Requirement: Once you reach the line containing "ПРОКАТ (945, 759)" in the entries below, write out that line and each one after it down to the line containing "Обратная связь (94, 1657)", exactly and with nothing added.

********

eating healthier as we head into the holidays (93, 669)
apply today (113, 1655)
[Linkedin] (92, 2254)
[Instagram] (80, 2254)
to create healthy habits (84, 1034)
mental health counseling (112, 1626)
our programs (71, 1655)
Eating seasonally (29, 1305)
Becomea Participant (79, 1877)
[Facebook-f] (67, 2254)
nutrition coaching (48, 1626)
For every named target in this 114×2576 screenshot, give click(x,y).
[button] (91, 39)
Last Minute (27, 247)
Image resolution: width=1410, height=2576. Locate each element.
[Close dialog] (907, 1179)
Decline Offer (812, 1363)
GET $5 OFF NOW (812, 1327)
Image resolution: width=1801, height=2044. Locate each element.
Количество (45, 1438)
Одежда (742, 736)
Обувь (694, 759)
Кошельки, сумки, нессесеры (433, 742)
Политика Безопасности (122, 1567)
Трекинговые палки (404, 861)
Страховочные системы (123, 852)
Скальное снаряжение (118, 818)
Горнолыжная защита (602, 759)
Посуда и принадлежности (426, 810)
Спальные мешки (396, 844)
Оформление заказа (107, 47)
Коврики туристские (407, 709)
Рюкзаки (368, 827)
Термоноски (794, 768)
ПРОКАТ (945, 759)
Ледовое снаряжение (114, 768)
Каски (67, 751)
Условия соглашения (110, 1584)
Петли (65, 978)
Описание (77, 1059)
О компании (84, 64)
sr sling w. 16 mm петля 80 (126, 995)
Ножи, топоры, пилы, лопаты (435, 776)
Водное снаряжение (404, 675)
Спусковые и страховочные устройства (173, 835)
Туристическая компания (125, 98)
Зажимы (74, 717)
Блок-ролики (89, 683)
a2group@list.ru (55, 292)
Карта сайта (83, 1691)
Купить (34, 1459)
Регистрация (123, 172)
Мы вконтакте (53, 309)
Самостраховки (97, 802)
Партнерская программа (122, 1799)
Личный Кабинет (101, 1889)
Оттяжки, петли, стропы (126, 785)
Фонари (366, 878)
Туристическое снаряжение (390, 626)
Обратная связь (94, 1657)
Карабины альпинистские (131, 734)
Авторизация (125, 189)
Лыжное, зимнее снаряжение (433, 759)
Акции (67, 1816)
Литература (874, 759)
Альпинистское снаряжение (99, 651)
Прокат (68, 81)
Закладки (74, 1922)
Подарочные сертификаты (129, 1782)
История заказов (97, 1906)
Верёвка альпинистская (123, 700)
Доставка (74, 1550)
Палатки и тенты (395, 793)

********

Task response:
ПРОКАТ (945, 759)
Ледовое снаряжение (114, 768)
Каски (67, 751)
Условия соглашения (110, 1584)
Петли (65, 978)
Описание (77, 1059)
О компании (84, 64)
sr sling w. 16 mm петля 80 (126, 995)
Ножи, топоры, пилы, лопаты (435, 776)
Водное снаряжение (404, 675)
Спусковые и страховочные устройства (173, 835)
Туристическая компания (125, 98)
Зажимы (74, 717)
Блок-ролики (89, 683)
a2group@list.ru (55, 292)
Карта сайта (83, 1691)
Купить (34, 1459)
Регистрация (123, 172)
Мы вконтакте (53, 309)
Самостраховки (97, 802)
Партнерская программа (122, 1799)
Личный Кабинет (101, 1889)
Оттяжки, петли, стропы (126, 785)
Фонари (366, 878)
Туристическое снаряжение (390, 626)
Обратная связь (94, 1657)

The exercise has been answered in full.